• **Exercise passage**:
***

Johnny Cash: A Central Spoke in the Hub of American Music

by John Coyle

America can be a dark place on a conservative morning, even though art is expected to flourish under repression and economic collapse. Now, more than ever, we need a real storyteller to remind us of our nation’s underbelly—a storyteller with a dark side as storied as America’s.

Johnny Cash is that man. The shadow of the Man in Black is long, but his latest record, American IV: The Man Comes Around, proves he isn’t too old to fuck you up.

A little history: With Folsom Prison Blues, Cash foreshadowed the bloodstained rhymes of gangster rappers like NWA with a single line: “I shot a man in Reno, just to watch him die.” He won a Grammy for liner notes penned to accompany 1968’s iconic concert album, Johnny Cash at Folsom Prison, where the opening text reads: “The culture of a thousand years is shattered with the clanging of the cell door behind you. Life outside behind you immediately becomes unreal.”

With those lines, Cash made life in jail real, relating the nightmare-inducing mentality of prison with a clarity no sane person would ever wish to verify. But even under the weight of his venerated dark side, Cash is funny. In One Piece at a Time, he translated the apple-pie experience of working in the Detroit motor mills into a hilarious 1976 hit about attempting to shoplift a Cadillac—netting a one-finned, three-eyed cocktail of American steel instead. Songs like this make the idea he could leave us, in a time of political darkness for everyone who shutters at the careful cadence in the writing of beady-eyed pundits like George Will, feel so desperately wrong.

America isn’t shining in 2003, though for 50-plus years, Cash’s brass balls, sheer talent and unquenchable thirst to push his art toward divinity have made it sparkle in the eyes of the world. His chapter in America’s cannon is as secure as his eventual place on a stamp. Because we’ll need Johnny Cash. We’ll need him to remember a time when his country was more than a blizzard of obfuscated ideas about “obsolete” freedoms.

***

• **Given data**:
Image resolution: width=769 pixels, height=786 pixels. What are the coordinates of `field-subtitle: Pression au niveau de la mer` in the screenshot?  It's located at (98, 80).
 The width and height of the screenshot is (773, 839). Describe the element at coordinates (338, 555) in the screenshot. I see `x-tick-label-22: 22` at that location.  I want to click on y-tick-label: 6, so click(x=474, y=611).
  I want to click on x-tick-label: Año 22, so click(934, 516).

***

• **Request**:
Return, word for word, the part of the Johnny Cash essay between "by John Coyle" and "storied as America’s.", inclusive. None of the material is needed here.

• **Written answer**:
by John Coyle

America can be a dark place on a conservative morning, even though art is expected to flourish under repression and economic collapse. Now, more than ever, we need a real storyteller to remind us of our nation’s underbelly—a storyteller with a dark side as storied as America’s.